Task statement: Find each line in the records that contains the string "height" and copy those lines.

Provided material:

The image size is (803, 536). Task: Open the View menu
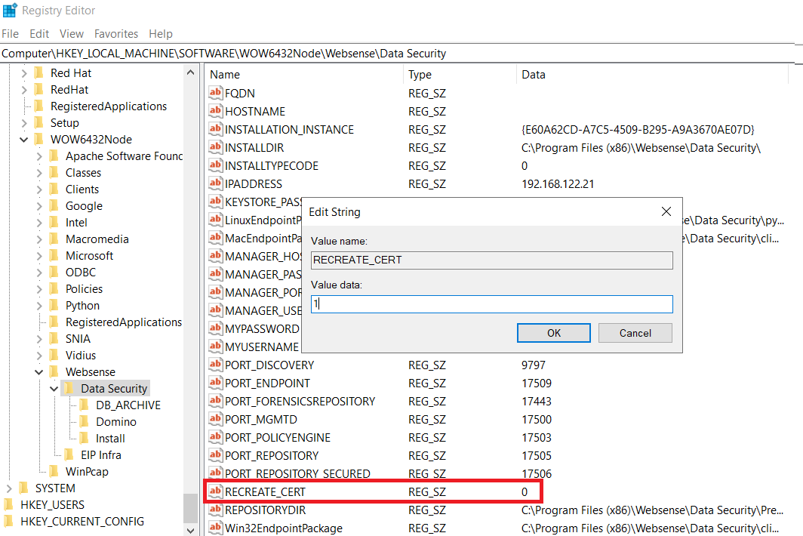tap(71, 33)
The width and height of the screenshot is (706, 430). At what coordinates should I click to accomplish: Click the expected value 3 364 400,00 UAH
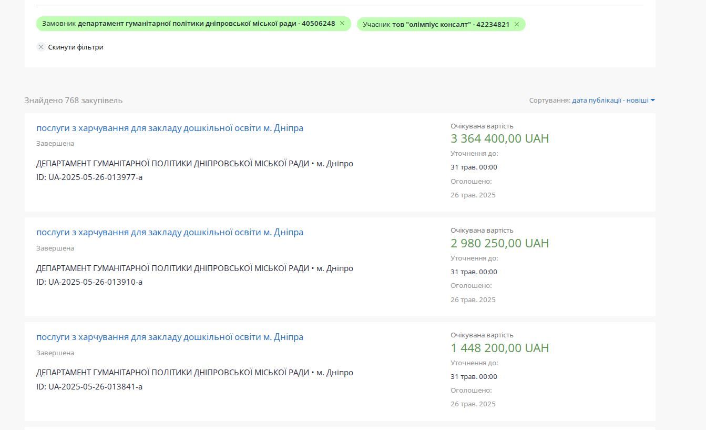tap(499, 139)
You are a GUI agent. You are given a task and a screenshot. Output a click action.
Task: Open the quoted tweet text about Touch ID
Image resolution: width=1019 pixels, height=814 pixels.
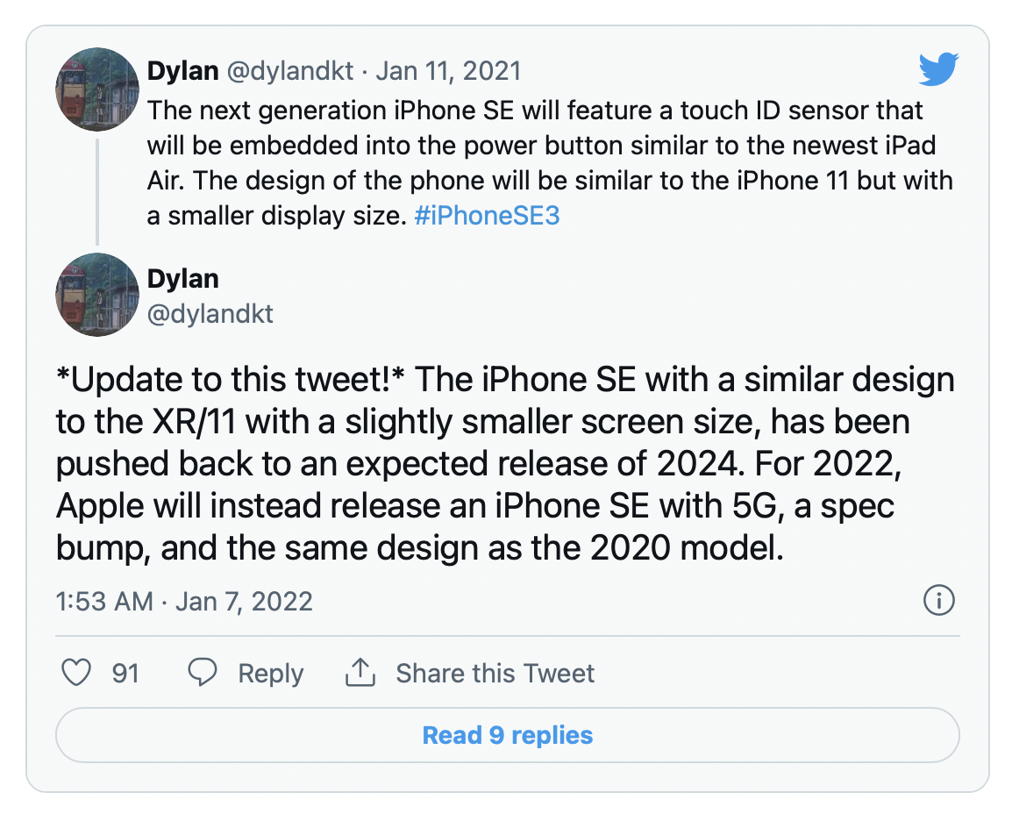(550, 163)
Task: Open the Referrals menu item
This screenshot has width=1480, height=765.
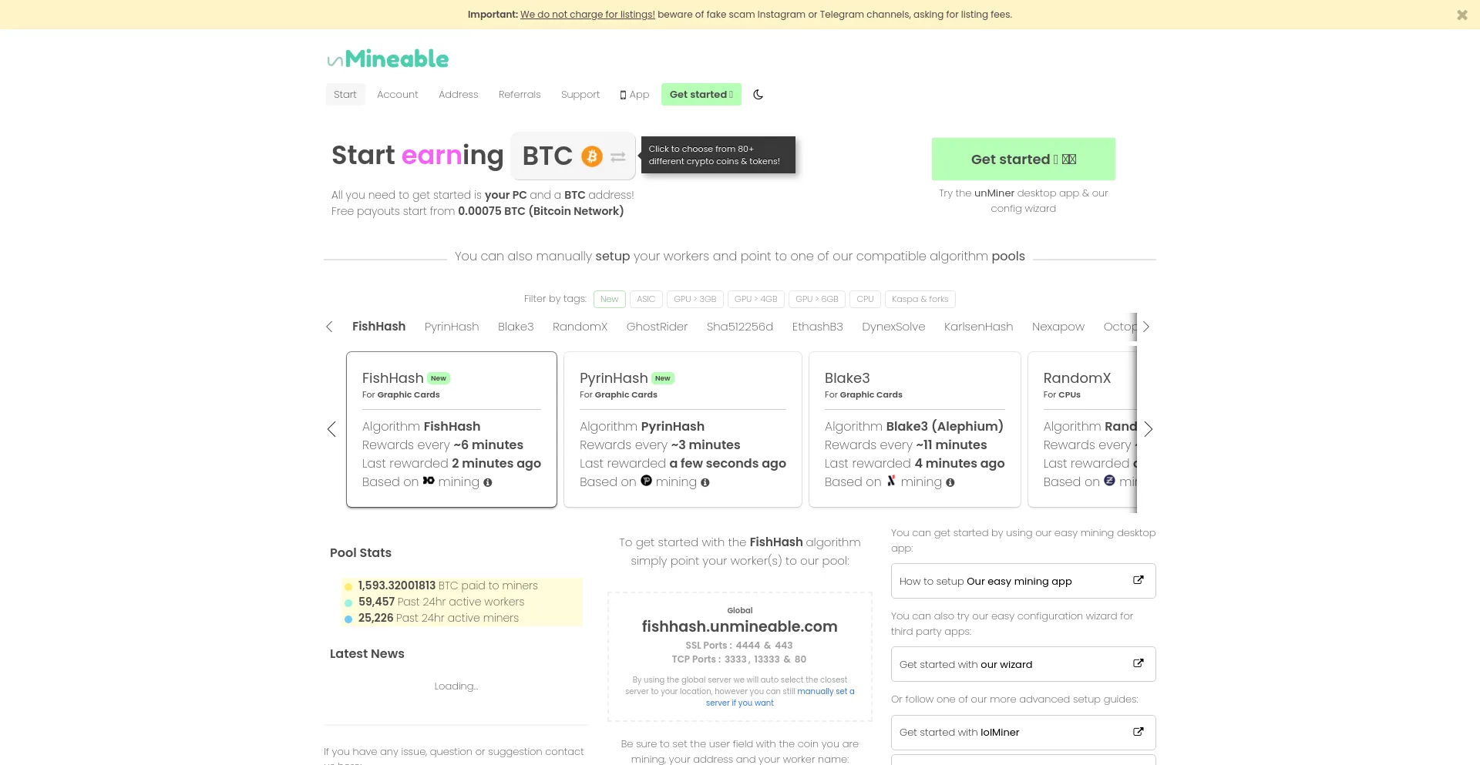Action: pyautogui.click(x=520, y=95)
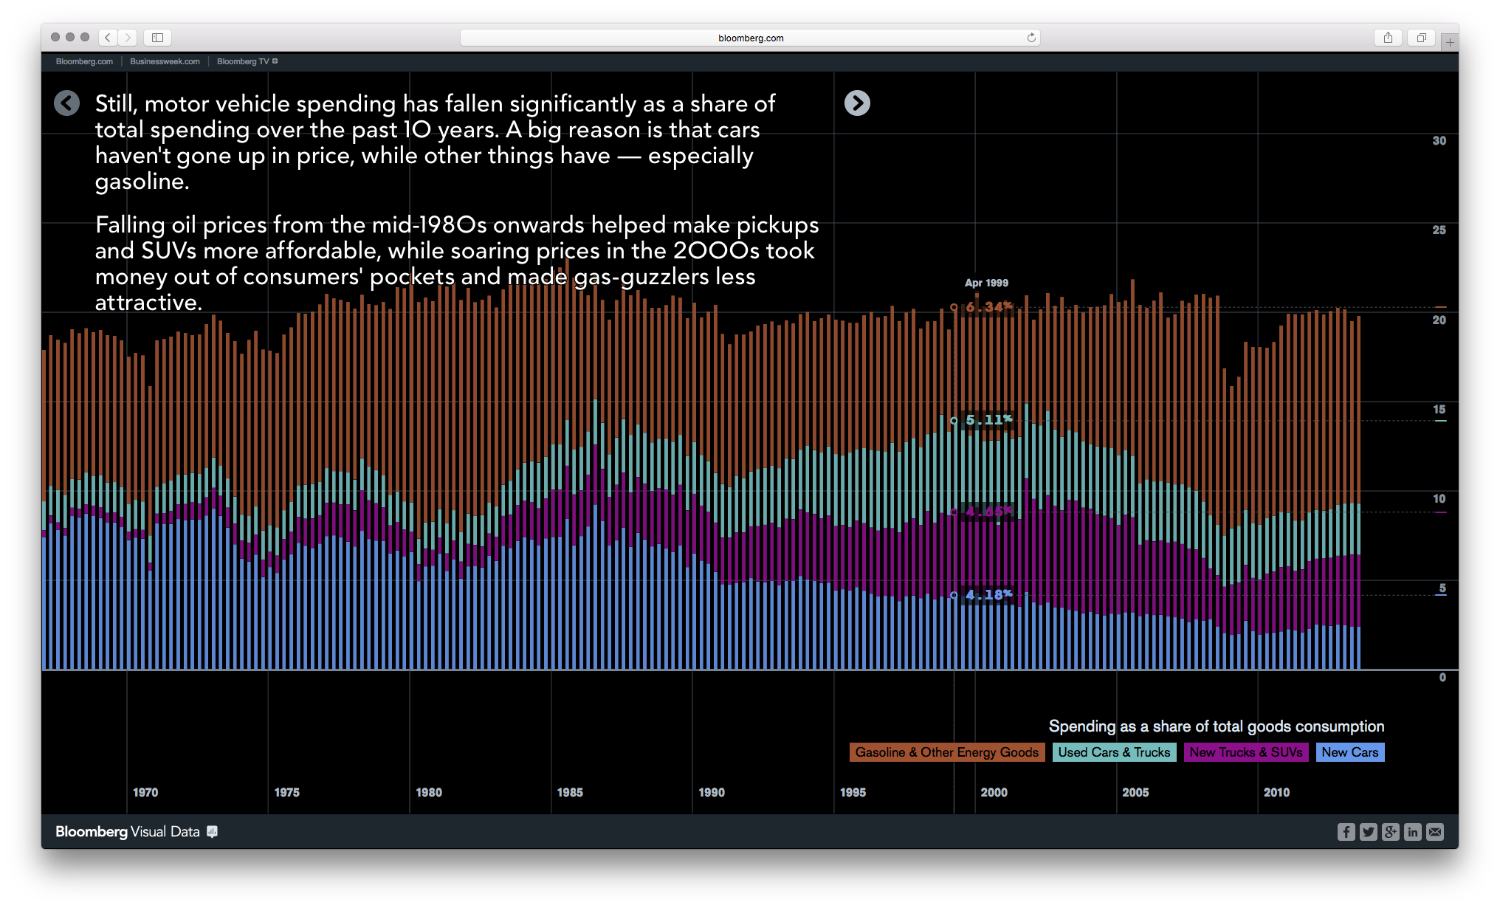Toggle the New Trucks & SUVs legend

coord(1246,752)
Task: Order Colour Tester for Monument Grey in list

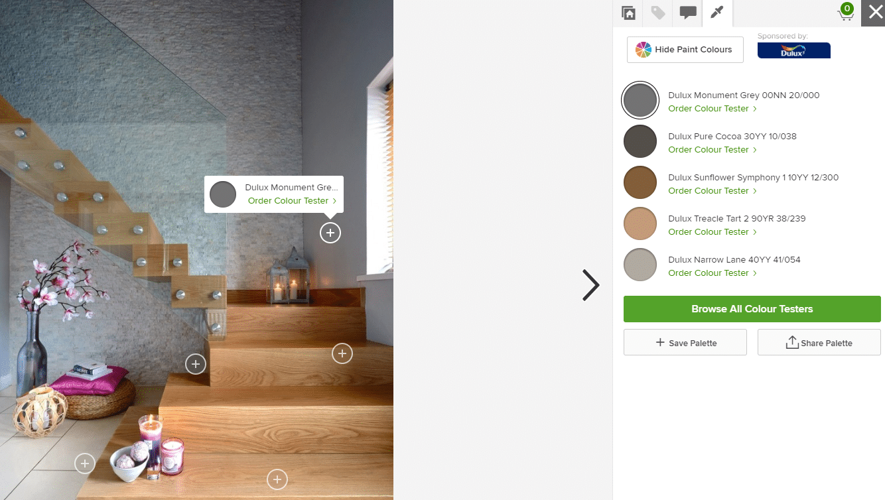Action: (713, 109)
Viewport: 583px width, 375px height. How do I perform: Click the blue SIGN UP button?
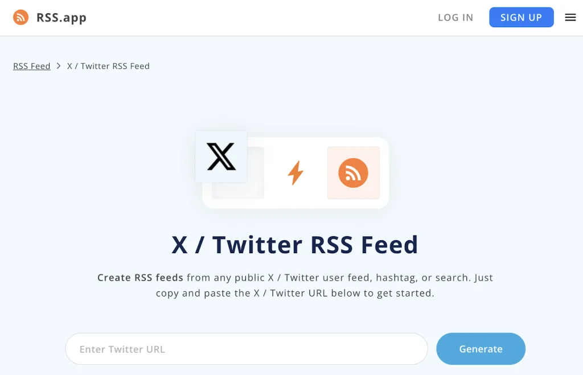coord(522,17)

Task solution:
The width and height of the screenshot is (706, 430). At what coordinates should I click to accomplish: Click the expected value 3 364 400,00 UAH
Image resolution: width=1019 pixels, height=814 pixels.
This screenshot has width=1480, height=765.
Viewport: 583px width, 375px height. How do I perform: Click the blue SIGN UP button?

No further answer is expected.